People watching, needless to say, goes down very well with sipping something, soaking the sun, sometimes even staring and a bit of swimming or splashing, but in this sea never surfing and then siesta. Since we arrived in Europe in October 2011 we never sat still (refer this blog upwards) as we were so keen on simply utilizing the availability of travel in the Europe. This summer week in Barcelona turned out to provide a few good hours of actually relaxing at a slight slower pace, sort of to catch our breath and as the Kalahari Bushmen says ‘to allow your soul to catch-up with you’. It was necessary and hugely rewarding as the Barcelonetta ‘playa’ is scattered with cafès with a good view across the beach.
Man’s nature when traveling is to squeeze as much as possible into the time available and I often think of how much enjoyment you sacrifice this way. There is a huge trade-off between photos taken in front of things/places and then being ticked as visited versus experiencing things and places by spending time and absorbing sights and sounds. We used the Barcelona leg of the Spain trip successfully to slow down the pace and experience and enjoy more rather then rush and pursue more. So often less is more.
And this, I believe contributed hugely to this Spanish holiday to be one of the highlights of our past 12 months in Europe. And maybe, it will set the (lack of) pace for many more trips like this to come.
That well-known, and more than once used by me, saying ‘traveling broadens the mind’ is just so true that I cannot but use it over and over again. I love it so much when paradigms are shifted, and so much more when it’s my own. What I thought will be a two-week visit to Spain turned out to become a two-week visit to a few of the ‘Spains’, consisting of Aragôn, the Basque country, Navarra and La Rioja, Cantabria, Asturias and Catalonia and no Spain at all! Thus, I will somewhere in the future have to spend time in Spain. One simply cannot fit so much to see, so much history, conflict, culture, restaurants, roads, art, architecture, photographic potential, beaches and people into two weeks.
However, let me start at the proper beginning. To do a road-trip, one has to be equipped well, and I have learnt on this trip that the most essential piece of travel equipment to ensure a successful road-trip is an integrated iPod system, though if you allow the wrong family members to influence the playlists too much, you will end-up ‘clubbing’ down the highways in the early hours of the morning in tune with the Pitbulls, Iglesias’ and alike. With roughly 4000 songs just a finger-click away its easy to let ‘die kilometers vlieg verby, with a wicked wicked back-beat’; that is if the traffic conditions allow you. I have also learnt that one of the best reference books on Europe, its history, cultural differences and happenings must be Goschiny and Uderzo’s Asterix and Obelix series.
Each and every car owner north of the Pyrenees is heading down south to the beaches of southern France and Spain, as was the case when Asterix and Obelix went to help Huevos y Baçon and Pepe against that rip-off maestro Julius (why does this now have a South African ring to it?)and a 350km drive took us in excess of 6 hours with many occasions the highway coming to a complete standstill. At Bordeaux I decided enough is enough; I have a GPS and ventured onto those scenic small little roads closer to the coast. I don’t know whether its actually faster, but at least we moved and we saw some pretty awesome scenery.
____
Questions:
1. In the travel blog about Spain, what does the writer name as the most essential piece of travel equipment for a successful road-trip?
2. Continue the travel blog about the Spain road-trip, picking up after its final sentence.

Dataset excerpts:
____
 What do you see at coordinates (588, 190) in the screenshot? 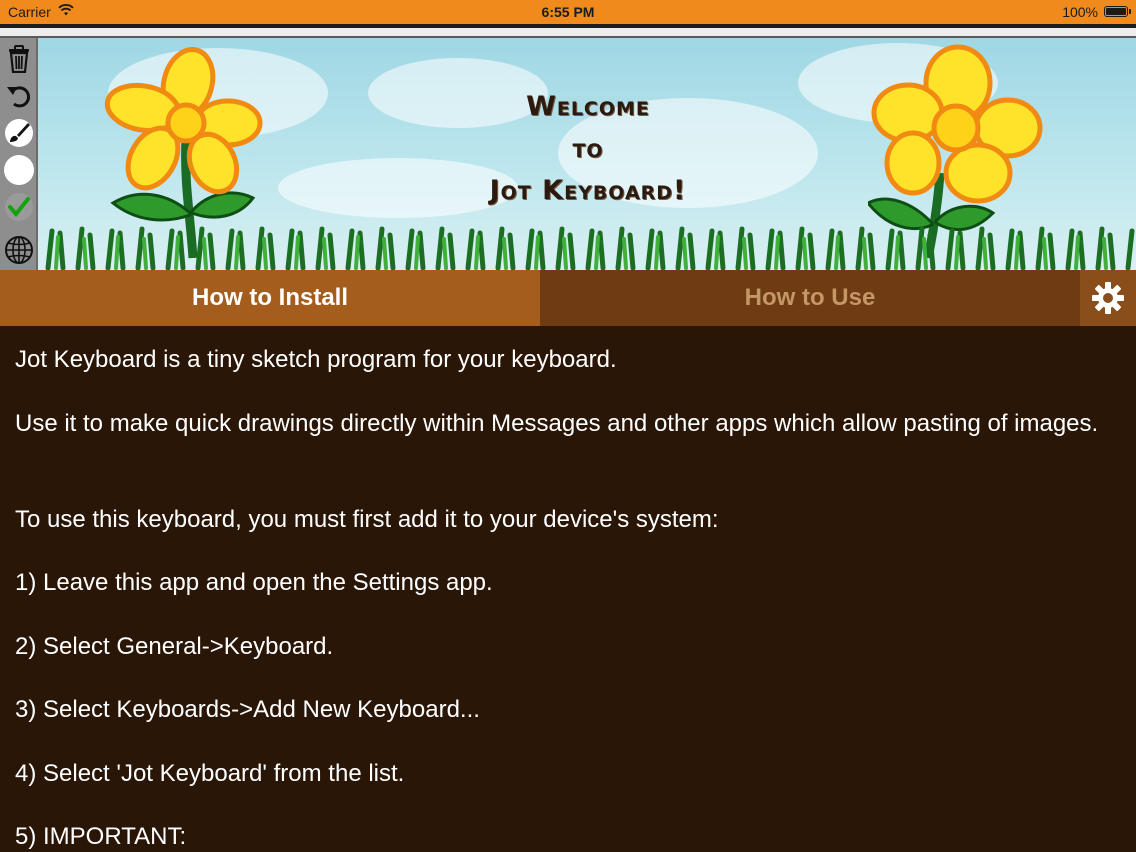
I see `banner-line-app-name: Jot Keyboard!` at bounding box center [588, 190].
____
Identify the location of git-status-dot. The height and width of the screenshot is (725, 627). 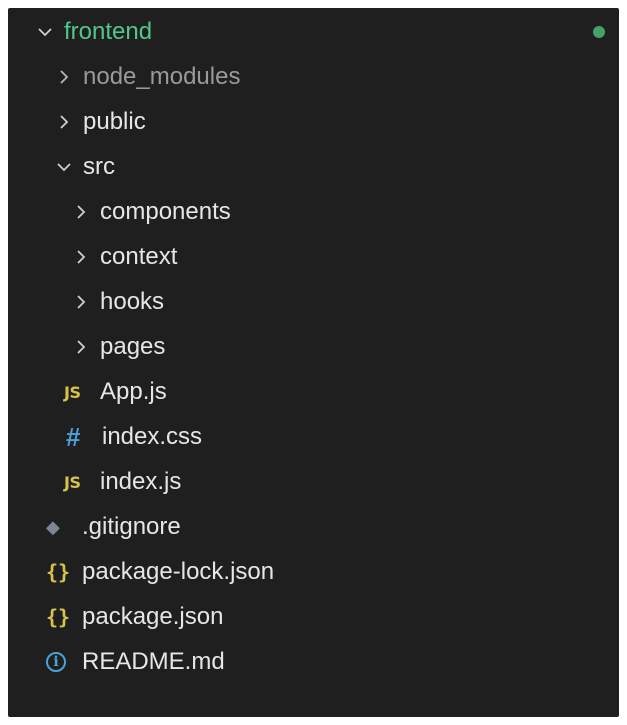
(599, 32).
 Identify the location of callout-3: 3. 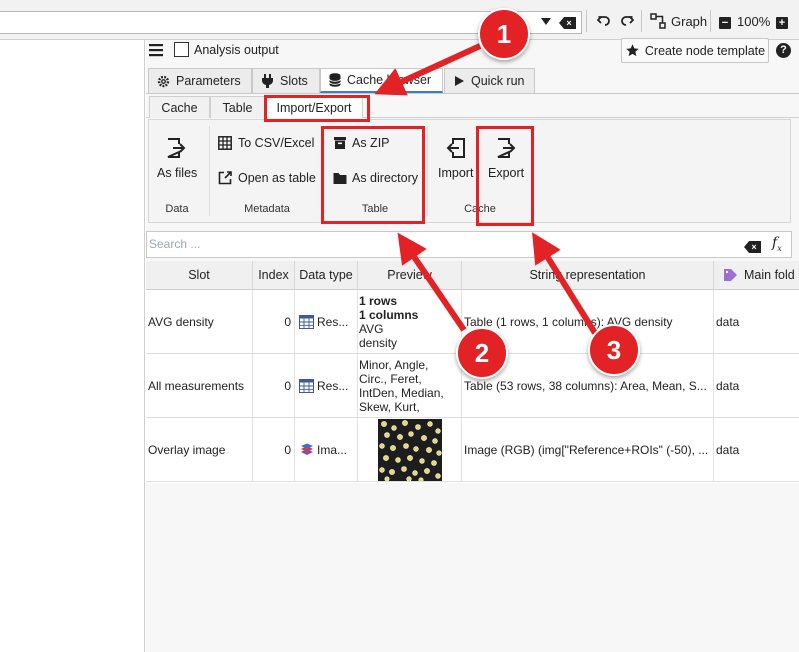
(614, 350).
____
Exercise responses:
1. An integrated iPod system.

2.
Spain is not at all a single country. The different regions all have their own and very strong identities and this adds to some serious confusion when visiting them. I mutht thtill figure out when to uthe ‘th’ for the etheth ath in Barthelona, Than Thebathtian, Thergio Ramoth and whether to thank thome-one with a grathias or gracias. Furthermore, I have learnt that ‘ll’ is pronounced ‘jj’ as in David Villa is actually Dahveed Veejja and Seville is pronounced Sêwiejja (take note Chris de Burgh, you’re not saying it right). ‘Actually’ is always pronounced actually and never ever actuajjy, though.
But I’m dwejjing, I mean dwelling, so let me get back to our first destination, a rural retreat in the mountains of the Basque area, where Basque is spoken and not Spanish, and foreigners apparently not often seen, as the shepherd remarked when we had to wait for him on a tiny little mountain back-road to herd his flock of sheep past us, ‘we don’t often see English people around here’, in pretty OK English, I must admit. We were so in awe with the scenery that we completely forgot to take a picture of us being surrounded by sheep. Hotel Rural Mañe proved to be a stunning little Basque country hotel where part of the farmhouse is converted into a beautiful little inn, complete with home cooking and La Rioja wine for dinner. And to cake it all, from the premises they also run a commercial bakery, which means breakfasts too are a delight with various pastries, salamis and jamons for the taking. Furthermore, the friendly and easygoing manager Naiara with their one-year old daughter on the hip and her husband Miguel running in assistance complements the true homely atmosphere and we thoroughly enjoyed our two-day stay.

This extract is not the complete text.